Copy the items below word for word, starting at their first line and ending at the line that contains "This screenshot has".

Dataset entries
____
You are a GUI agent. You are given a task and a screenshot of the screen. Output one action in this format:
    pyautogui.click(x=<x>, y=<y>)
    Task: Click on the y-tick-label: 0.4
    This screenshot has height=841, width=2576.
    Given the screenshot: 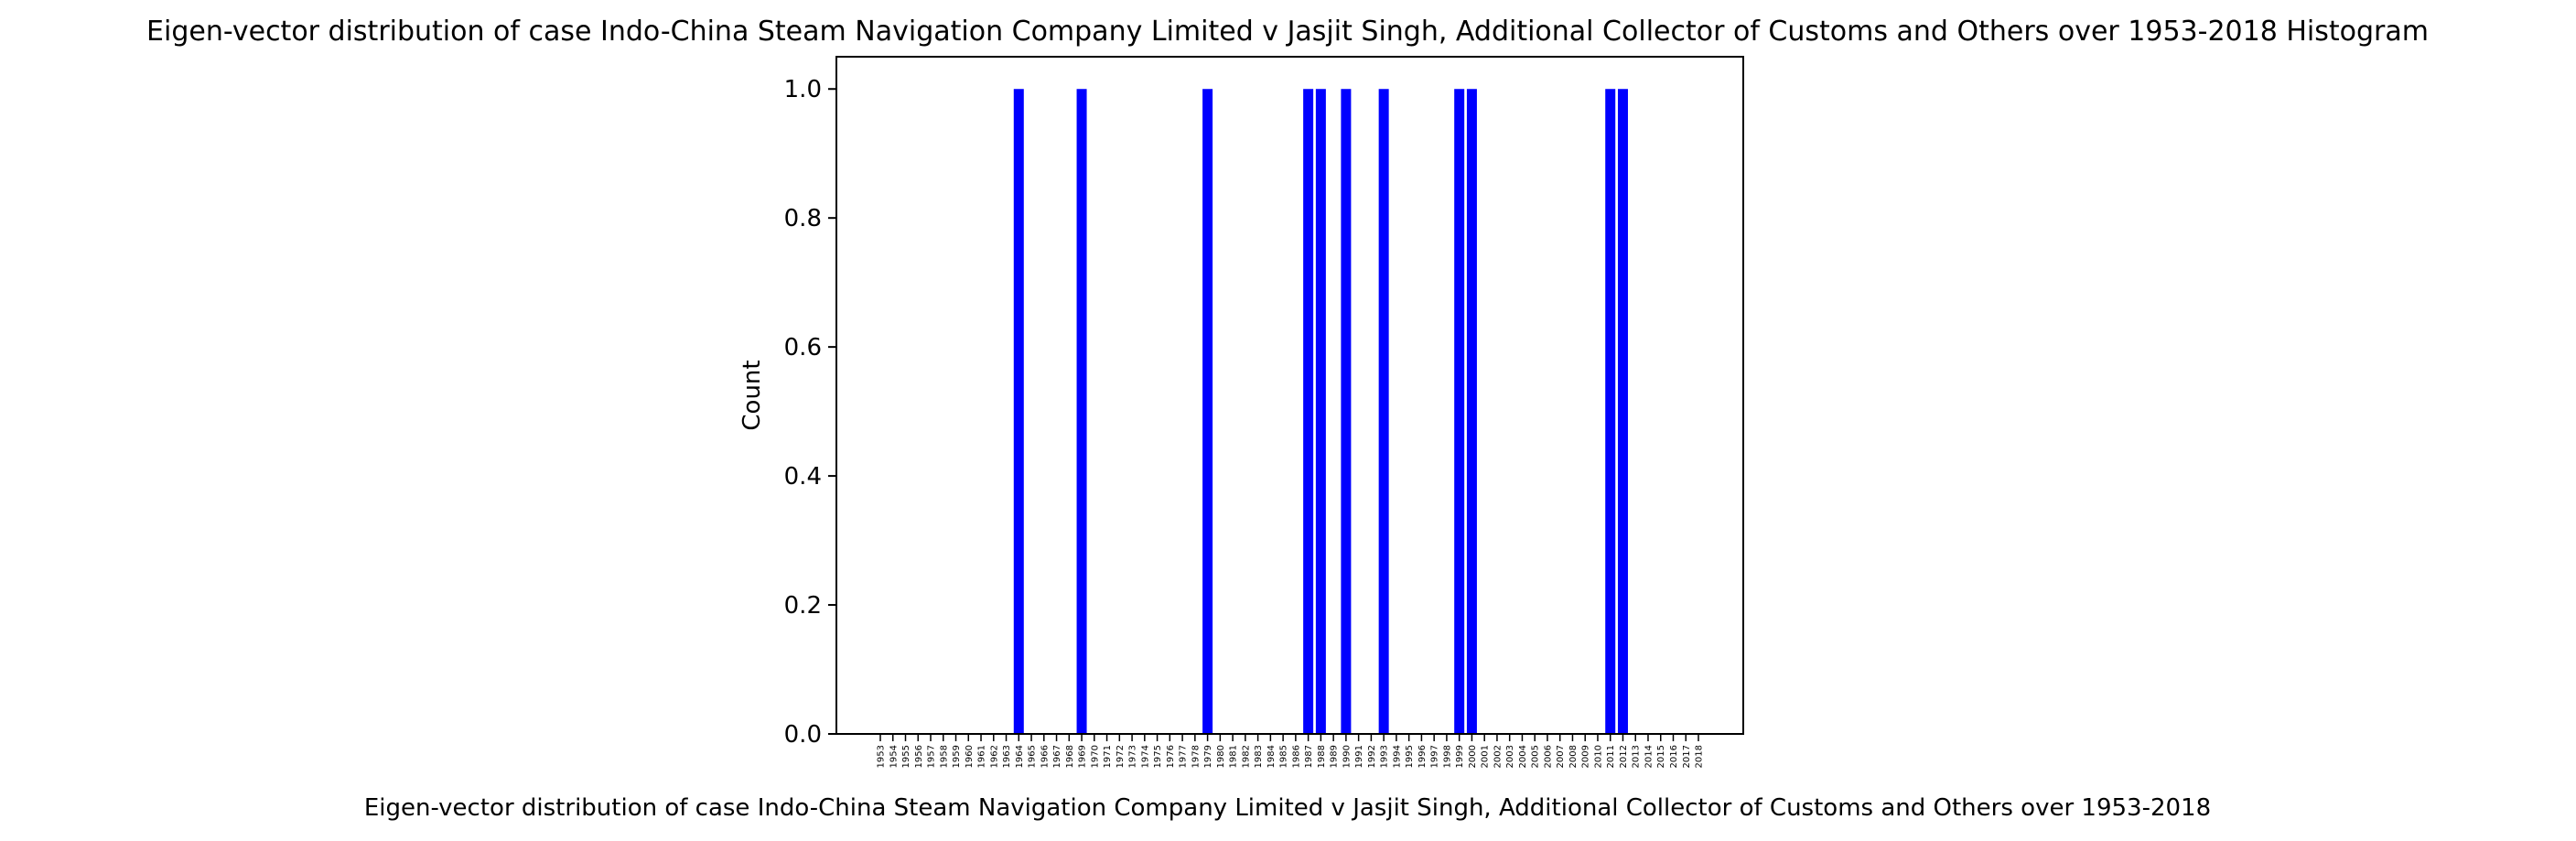 What is the action you would take?
    pyautogui.click(x=803, y=477)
____
- _EXPECTED ANSWER_
You are a GUI agent. You are given a task and a screenshot of the screen. Output one action in this format:
    pyautogui.click(x=<x>, y=<y>)
    Task: Click on the y-tick-label: 0.4
    This screenshot has height=841, width=2576.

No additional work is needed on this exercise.